## [WHAT YOU WILL DO]
The line containing "Where should I" marks the start; extract exactly from it through the last line of the entries, and omit any pictures.

(Data excerpts)
_ _ _
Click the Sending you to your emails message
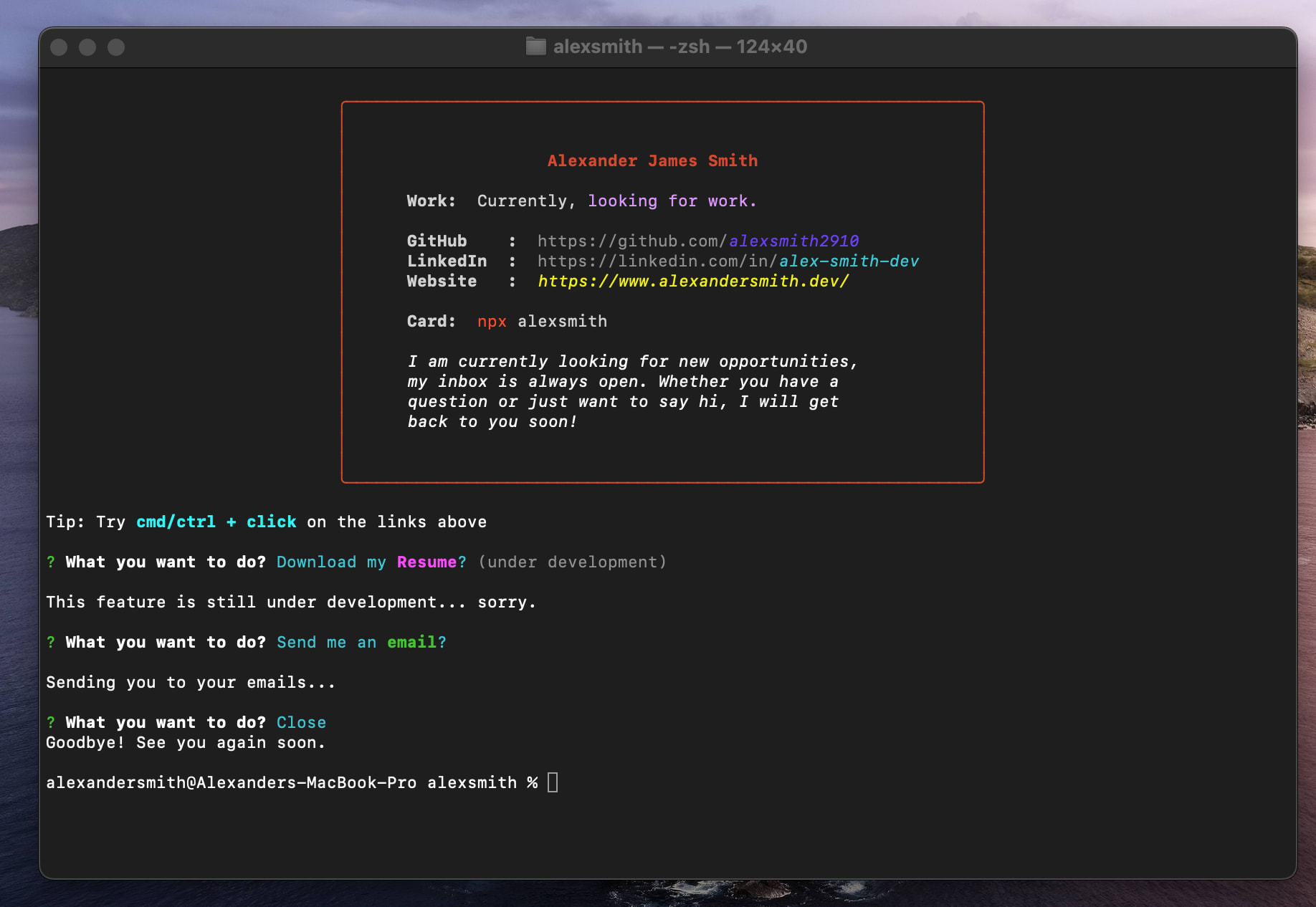Image resolution: width=1316 pixels, height=907 pixels. pos(189,682)
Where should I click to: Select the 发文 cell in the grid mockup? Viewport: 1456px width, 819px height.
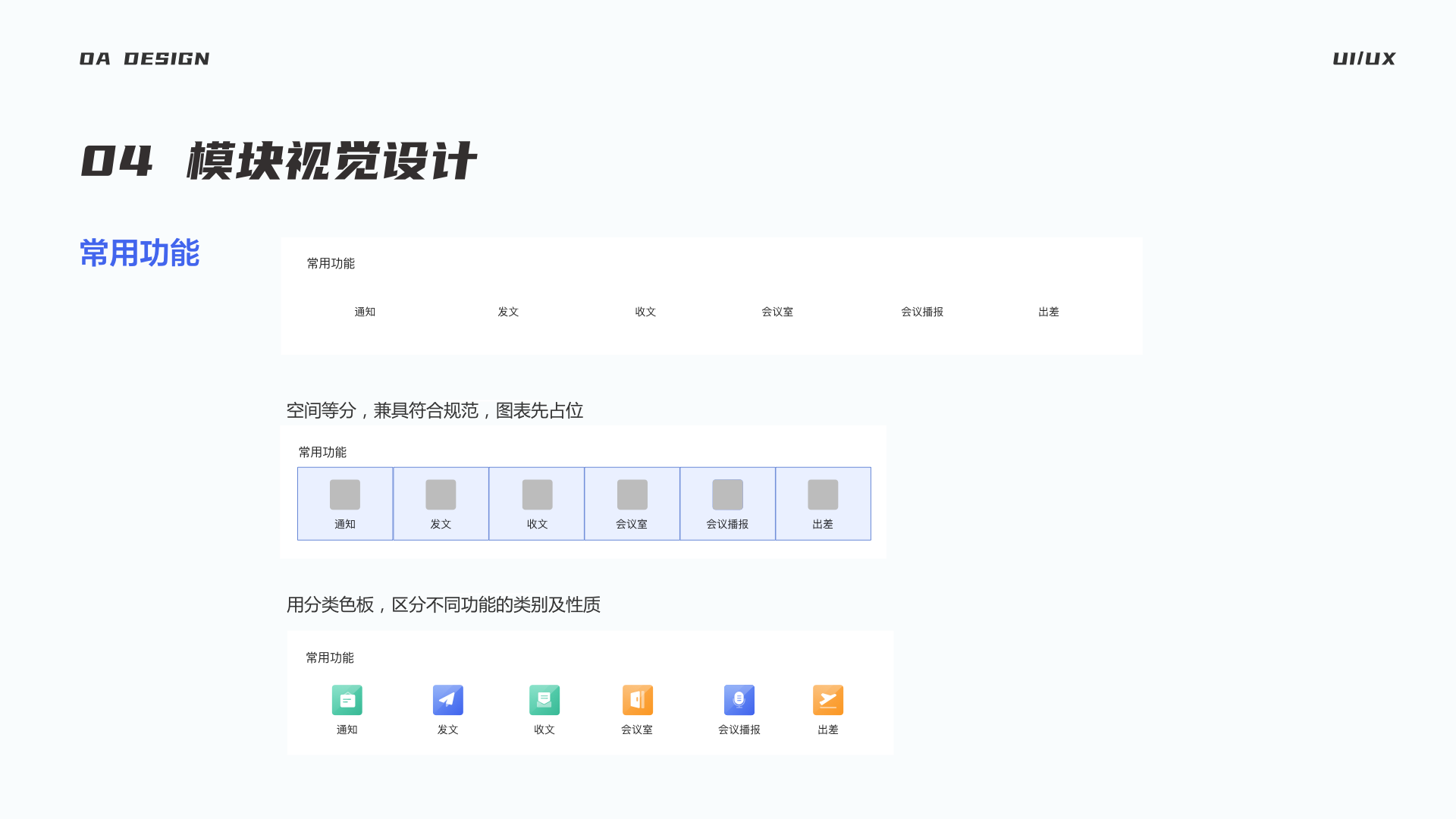coord(441,504)
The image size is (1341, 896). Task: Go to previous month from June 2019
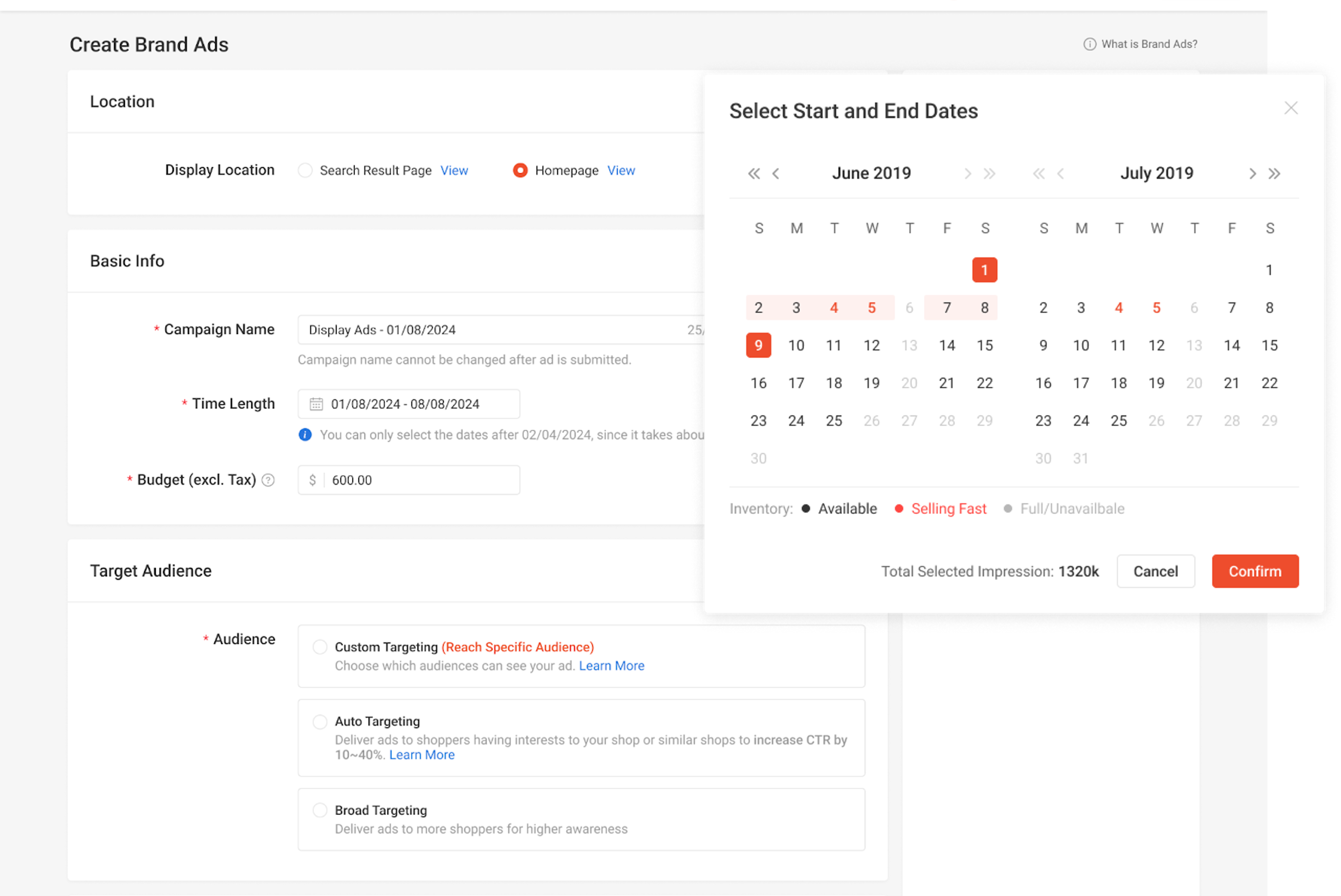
_ _ _
## [SOLUTION TO THE PROBLEM]
Where should I click to: Select the 发文 cell in the grid mockup? Viewport: 1456px width, 819px height.
coord(441,504)
The image size is (1341, 896). Task: Go to previous month from June 2019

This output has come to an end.